Closed 2a3b4c closed 7 months ago
Hi, projection_matrix (768*768) is the CLIP projection matrix, which should be weight.data of Linear layer defined in CLIP (out_dim, in_dim). We actually didn't use the image embedding, therefore, you can comment out this line. Let me know if you have further questions.
update: I have pushed the codes with this line cemented out, plz let me know if you meet other issues.
I review the decode processed data, and find the corresponding caption of every segmantion is empty, is it normal?

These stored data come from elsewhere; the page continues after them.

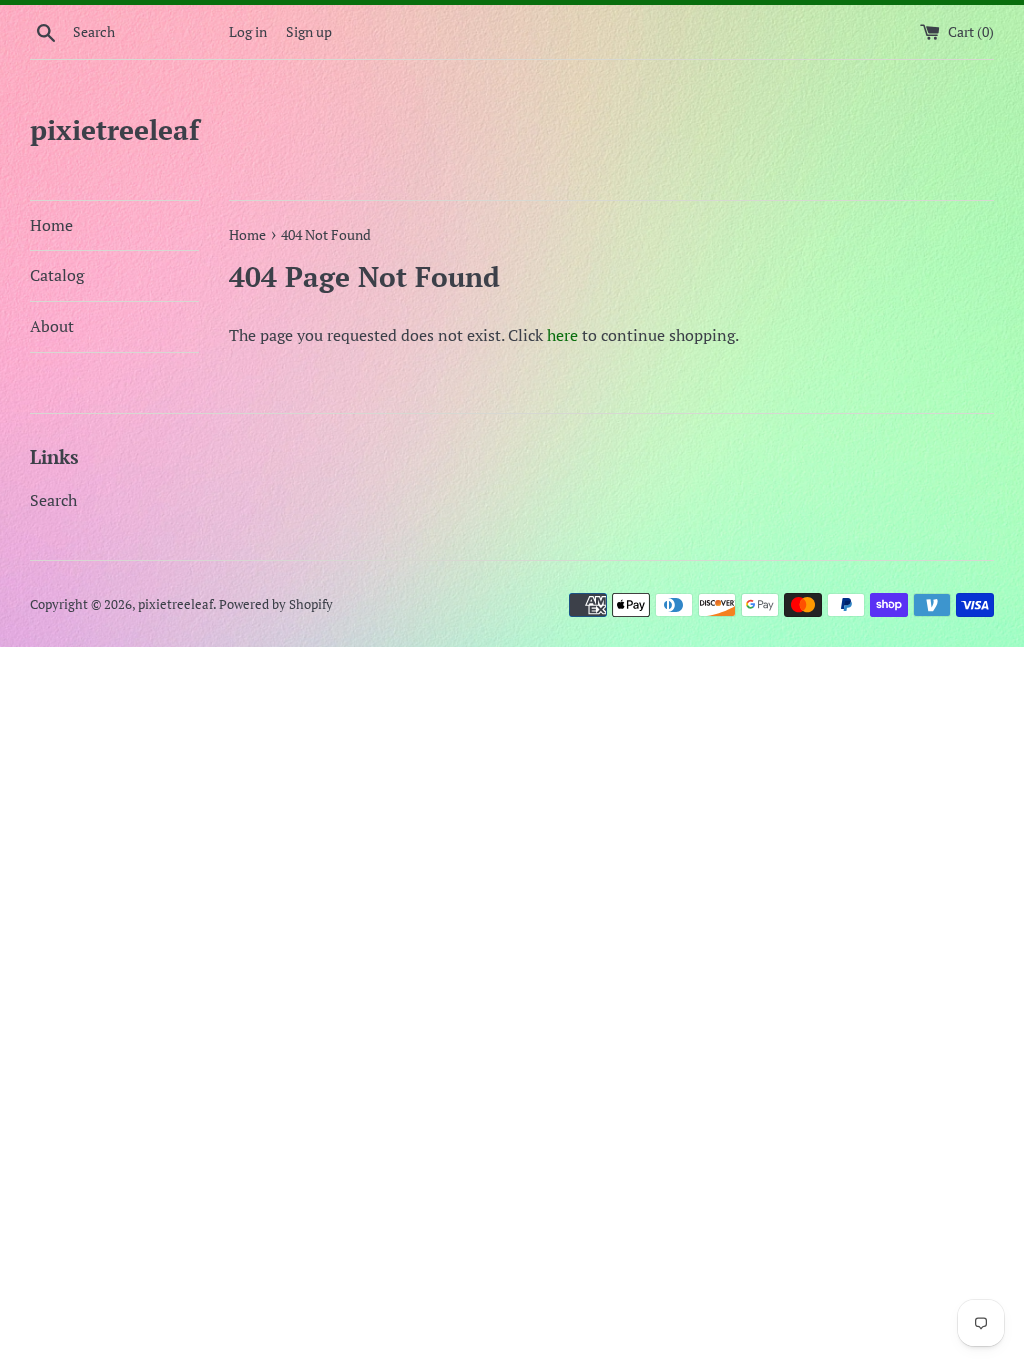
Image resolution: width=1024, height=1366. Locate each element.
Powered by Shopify (276, 604)
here (562, 335)
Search (53, 500)
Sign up (309, 31)
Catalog (57, 275)
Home (51, 225)
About (52, 326)
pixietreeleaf (114, 129)
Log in (248, 31)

I don't think so, except in cases where all instances are quite small (smaller than 32x32). You have the option to modify this line to if area >= 0*0:
to include instance captions for all instances. However, be aware that captions for very small instances might be less accurate. Alternatively, using the category name as the instance caption is a simpler option that might also work.
thanks for your answer, i used the coco dataset to process, and the key "is_det" in data is 0, so caption information in the decoded data can not be obtained. I just wander waht the key "is_det" meaning? and the meaning of o365 in the corresponding comment "# if it is from detection (such as o365), then we will make a pseudo caption"
If is_det
is 0, the model will use the generated instance captions. Otherwise, it will use the category name (from ground-truth or an object detection model) as the pseudo instance caption.
how to get the "projection_matrix" file?